I founded a doc processing company [1] and in our experience, a lot of the difficulty w/ deploying document processing into production is when accuracy requirements are high (> 97%). This is because OCR and parsing is only one part of the problem, and real world use cases need to bridge the gap between raw outputs and production-ready data.
This requires things like:
- state-of-the-art parsing powered by VLMs and OCR
- multi-step extraction powered by semantic chunking, bounding boxes, and citations
- processing modes for document parsing, classification, extraction, and splitting (e.g. long documents, or multi-document packages)
- tooling that lets nontechnical members quickly iterate, review results, and improve accuracy
- evaluation and benchmarking tools
- fine-tuning pipelines that turn reviewed corrections —> custom models
Very excited to get test and benchmark Gemini 2.0 in our product, very excited about the progress here.

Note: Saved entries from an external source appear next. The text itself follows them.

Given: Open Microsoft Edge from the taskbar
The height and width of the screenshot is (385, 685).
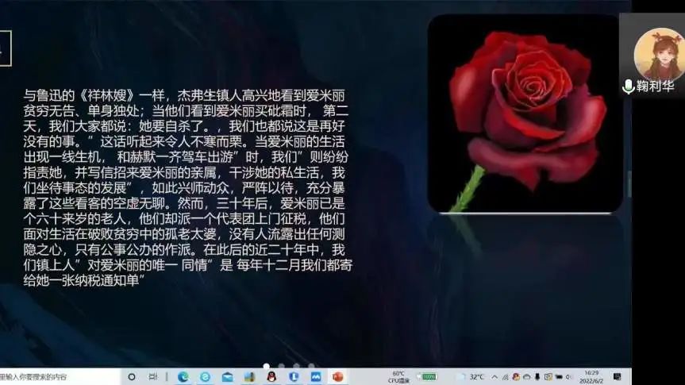Looking at the screenshot, I should click(183, 376).
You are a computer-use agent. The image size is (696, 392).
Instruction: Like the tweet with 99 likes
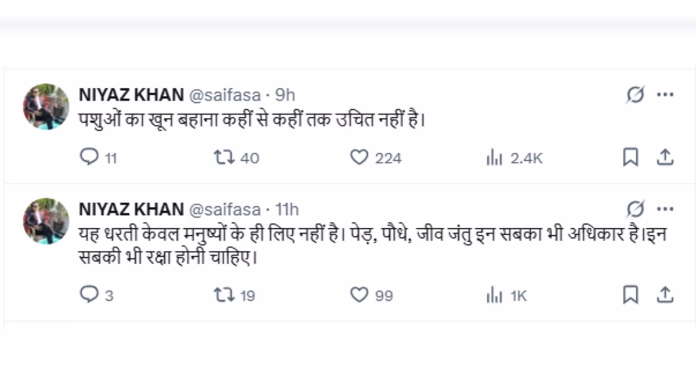pyautogui.click(x=360, y=295)
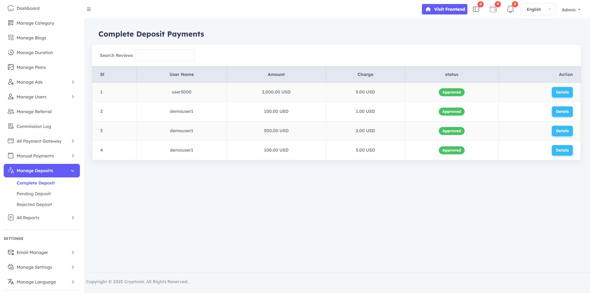View Details for user5000 deposit
The width and height of the screenshot is (590, 293).
tap(562, 92)
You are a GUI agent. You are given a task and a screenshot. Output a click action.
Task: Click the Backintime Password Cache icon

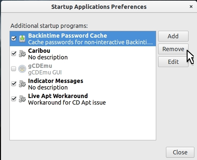(22, 39)
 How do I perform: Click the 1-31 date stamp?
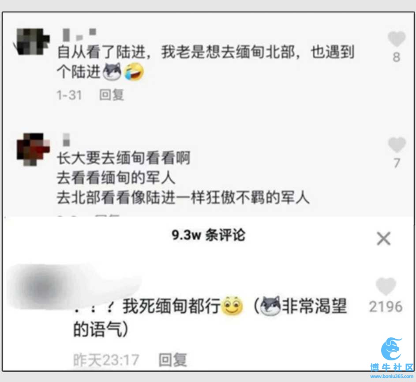pyautogui.click(x=69, y=95)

> It's clear that OCR & document parsing are going to be swallowed up by these multimodal models.
I don’t think this is clear at all. A multimodal LLM can and will hallucinate data at arbitrary scale (phrases, sentences, etc.). Since OCR is the part of the system that extracts the “ground truth” out of your source documents, this is an unacceptable risk IMO.

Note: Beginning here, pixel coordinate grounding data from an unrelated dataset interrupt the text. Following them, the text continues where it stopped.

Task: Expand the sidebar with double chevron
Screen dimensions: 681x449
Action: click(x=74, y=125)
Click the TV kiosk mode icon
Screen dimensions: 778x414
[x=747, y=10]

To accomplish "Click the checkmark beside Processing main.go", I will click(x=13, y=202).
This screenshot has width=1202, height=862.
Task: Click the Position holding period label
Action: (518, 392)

Seems like you could solve hallucinations by repeating the task multiple times. Non-hallucinations will be the same. Hallucinations will be different. Discard and retry hallucinated sections. This increases cost by a fixed multiple, but if cost of tokens continues to fall that's probably perfectly fine.
If you see above, someone is using a second and even third LLM to correct LLM outputs, I think it is the way to minimize hallucinations.
> I think it is the way to minimize hallucinations
Or maybe the way to add new hallucinations. Nobody really knows. Just trust us bro, this is groundbreaking disruptive technology.
I think professional services will continue to use OCRs in one way or another, because it's simply too cheap, fast, and accurate. Perhaps, multi-modal models can help address shortcomings of OCRs, like layout detection and guessing unrecognizable characters.